Difference between memory consumption of processes and total container memory consumption

I have NET 6 app in container running in OpenShift. When I query top inside container I see total memory consumption about 2GB. However, when I open Grafana to see what a container actually requests, I see it's close to 5GB. This app allocates lots of big objects, so I suppose it happens because of memory fragmentation and allocations. Is that true and what tools exist for investigating this kind of issues?

Solution

I don't consider myself an expert on this topic, but since this question has been quiet for almost a week, let me give it an attempt. Others can feel to correct or update this if I make any errors.

The OpenShift metric that is getting gathered there is container_memory_working_set_bytes (or at least that's the default, you can see this by clicking "Show PromQL".) Whereas I expect that you were looking at memory RSS in top. There are lots of explanations of what the difference between working set and RSS is, and I'm not enough of a kernel expert to be definitive about all of the nuances. But my layman's explanation is that working set also will include dirty memory and other memory allocations that are not currently reclaimable.

So, that's the answer to your first question about why you are seeing a difference. It's surprising to me that the difference is so large, but since you talk about allocating lots of big objects, so perhaps that is related.

To your second question of "what tools exist for investigating these kinds of issues", essentially you can troubleshoot with your typical Linux tools. Taking a quick look at /proc/meminfo inside the container will give you a high level picture. If that's not enough you can use standard Linux tools like ps and vmstat (although some of those tools won't exist in stripped down container images, you may need to adjust your base image).

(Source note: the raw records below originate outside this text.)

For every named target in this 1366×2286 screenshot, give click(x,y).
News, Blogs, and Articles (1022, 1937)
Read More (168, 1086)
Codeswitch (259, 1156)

You could also try monitoring some additional metrics in addition to container_memory_working_set_bytes. The PromQL has code completion, so you can just explore the available memory metrics and see if you can find something meaningful to you to monitor. That includes container_memory_rss, which probably matches what you were seeing in top. But container_memory_working_set_bytes is probably the important one, since that's the one that will get a container killed for exceeding.

But that all being said, the graph image you included looks to have a healthy pattern to it: memory seems to be growing and getting reclaimed as needed. Unless you are seeing some undesirable behavior, no action might be needed.

Here are some links with more detail, although most are links to the Red Hat Portal, so you will likely need a Red Hat subscription to view them.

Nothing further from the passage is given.